Coltivazione annuale
Una delle tecniche utilizzate per la coltivazione di questa pianta consiste nella coltura annuale. Consiste nel prelevare dal terreno i tuberi in estate, al termine del loro ciclo vegetativo, per poi riposizionarli in autunno in un terreno diverso dal precedente. Questa tecnica si presenta più impegnativa dal punto di vista delle risorse umane, ma offre prodotti di migliore qualità, oltre a permettere il costante controllo dello stato di salute dei tuberi. A causa dei notevoli costi di manodopera questa tecnica viene praticamente utilizzata solo in Italia, mentre all'estero si preferisce optare per la coltivazione pluriennale, anche se i risultati sono di qualità notevolmente inferiore. Un altro grande vantaggio offerto da questa modalità di coltivazione è rappresentato dal controllo delle erbe infestanti e e dalla scelta dei tuberi migliori, che saranno poi riutilizzati per una nuova coltivazione.
Coltura poliennale
Nelle grandi coltivazioni del fiore zafferano molto spesso si opta per la coltura poliennale. In pratica il bulbo viene interrato e lasciato nella sua sede per un periodo che può variare da tre a sette anni. Questa tecnica permette di diminuire notevolmente i costi di manodopera, anche se offre fiori di qualità inferiore e non permette un controllo annuale sullo stato di salute dei bulbi. I tuberi dovranno inizialmente essere posizionati ad una distanza superiore a quella prevista per la coltivazione annuale (circa dodici centimetri uno dall'altro), per dar modo ai nuovi bulbi che si formeranno nel corso degli anni di avere lo spazio sufficiente per la loro crescita. Inoltre questa coltivazione non richiede una grande disponibilità di terreno, poiché non prevede un posizionamento diverso ogni anno dei tuberi.

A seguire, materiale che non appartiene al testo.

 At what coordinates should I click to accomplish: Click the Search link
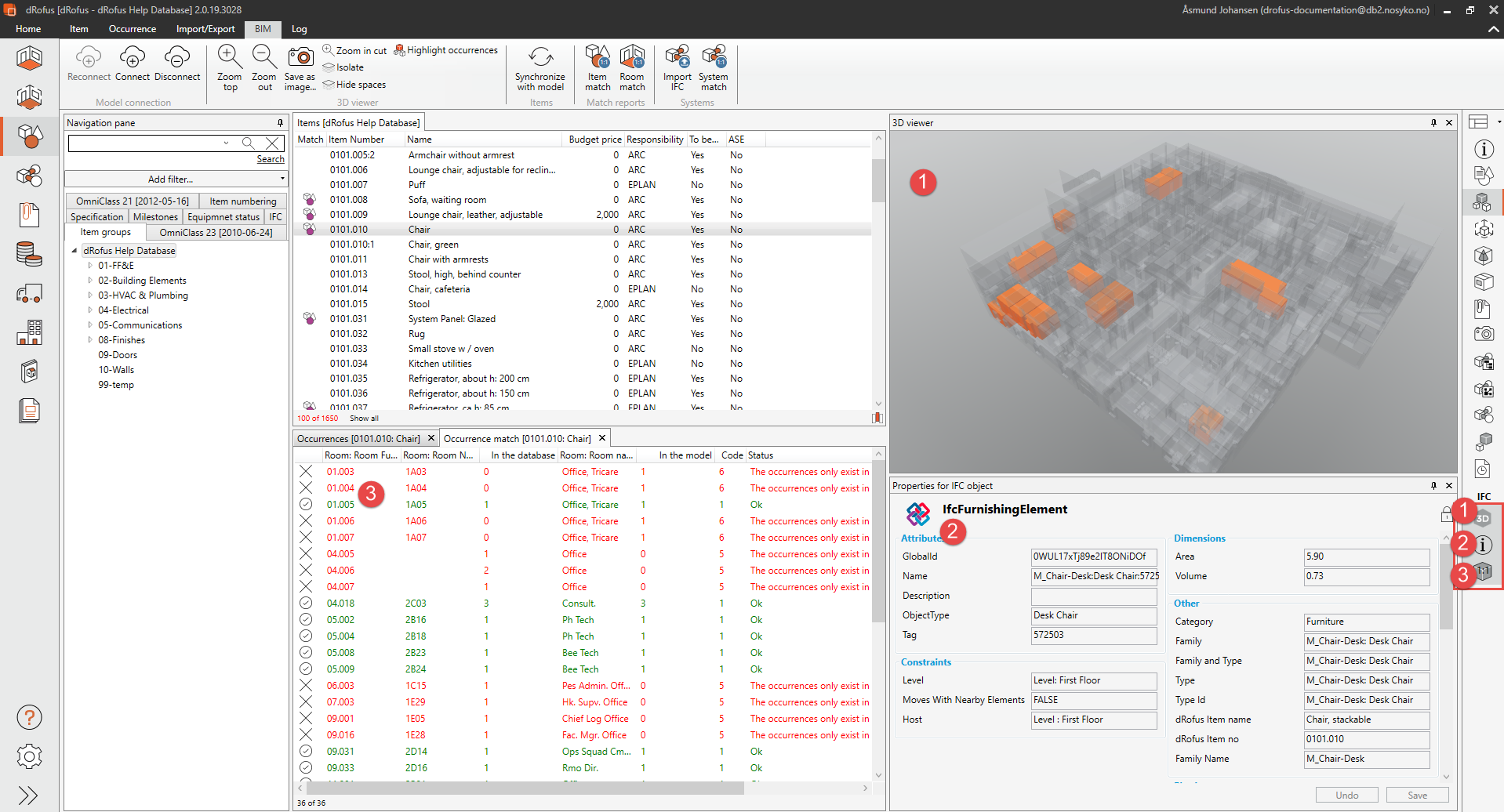point(271,159)
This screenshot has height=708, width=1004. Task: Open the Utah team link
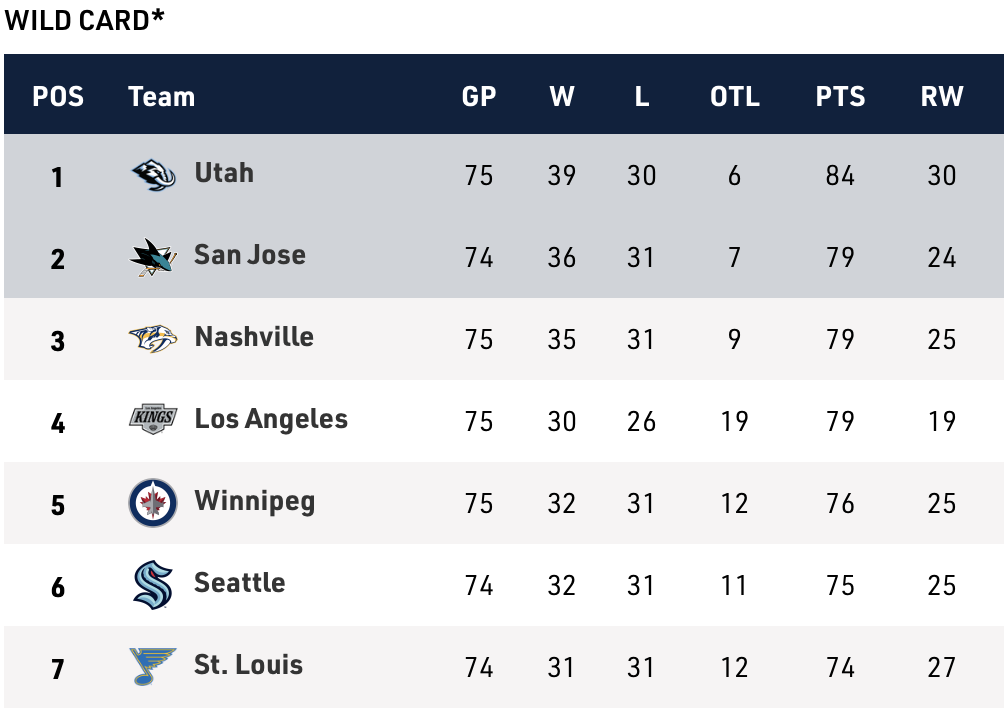tap(224, 173)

L'impiego del fiore zafferano in cucina
L'impiego principale del fiore zafferano è rappresentato dall'industria alimentare e dalla gastronomia. La spezia ottenuta dagli stimmi viene infatti utilizzata per aromatizzare e donare una tipica colorazione giallastra a molti piatti tipici italiani e internazionali. Ingrediente principale per il risotto allo zafferano, piatto tipico della cucina lombarda e di tutto il Nord Italia, e per la paella alla valenciana, piatto nazionale spagnolo, lo zafferano rappresenta in realtà una spezia molto usata in tutta la cucina per la presenza al suo interno dell'aglicone, principale responsabile del sapore amarognolo della spezia. Il tipico colore giallastro invece viene donato dall'a-crocina. Infine il glucosio consente alla spezia di divenire idrosolubile, cioè in grado di sciogliersi completamente a contatto con l'acqua.
La pianta zafferano in medicina
In passato la pianta veniva utilizzata anche per i medicamenti. Agli stimmi venivano attribuite proprietà antispastiche, sedative e antidolorifiche. In realtà in tempi più recenti si è scoperto che la pianta può provocare fenomeni di aborto e che una quantità giornaliera costante di circa 20 grammi può risultare anche mortale. Altre controindicazioni in caso di utilizzo eccessivo sono rappresentate da fenomeni di nausea, vertigini, torpore ed emorragie, poichè lo zafferano diminuisce il numero di piastrine e di protrombina presenti nell'organismo. Queste controindicazioni hanno finito per limitare notevolmente il suo utilizzo per impieghi medicamentali, anche se la spezia risulta particolarmente ricca di vitamine A, B1 e B2, nonchè di zeaxantina, che gli conferisce proprietà antiossidanti.